Segment Start: PROVIDED ENTRIES

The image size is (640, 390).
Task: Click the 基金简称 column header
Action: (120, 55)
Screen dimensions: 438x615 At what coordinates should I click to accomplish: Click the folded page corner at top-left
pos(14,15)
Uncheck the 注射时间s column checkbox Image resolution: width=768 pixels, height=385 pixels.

Segment End: PROVIDED ENTRIES
Segment Start: PROVIDED ENTRIES

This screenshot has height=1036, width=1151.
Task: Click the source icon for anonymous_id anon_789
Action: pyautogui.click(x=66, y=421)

Segment End: PROVIDED ENTRIES

[WORK REQUEST]
Reproduce only the lines above spanning from the line containing "Screen dimensions: 438x615" through the line containing "Uncheck the 注射时间s", word for word.

[RESULT BELOW]
Screen dimensions: 438x615 At what coordinates should I click to accomplish: Click the folded page corner at top-left
pos(14,15)
Uncheck the 注射时间s column checkbox Image resolution: width=768 pixels, height=385 pixels.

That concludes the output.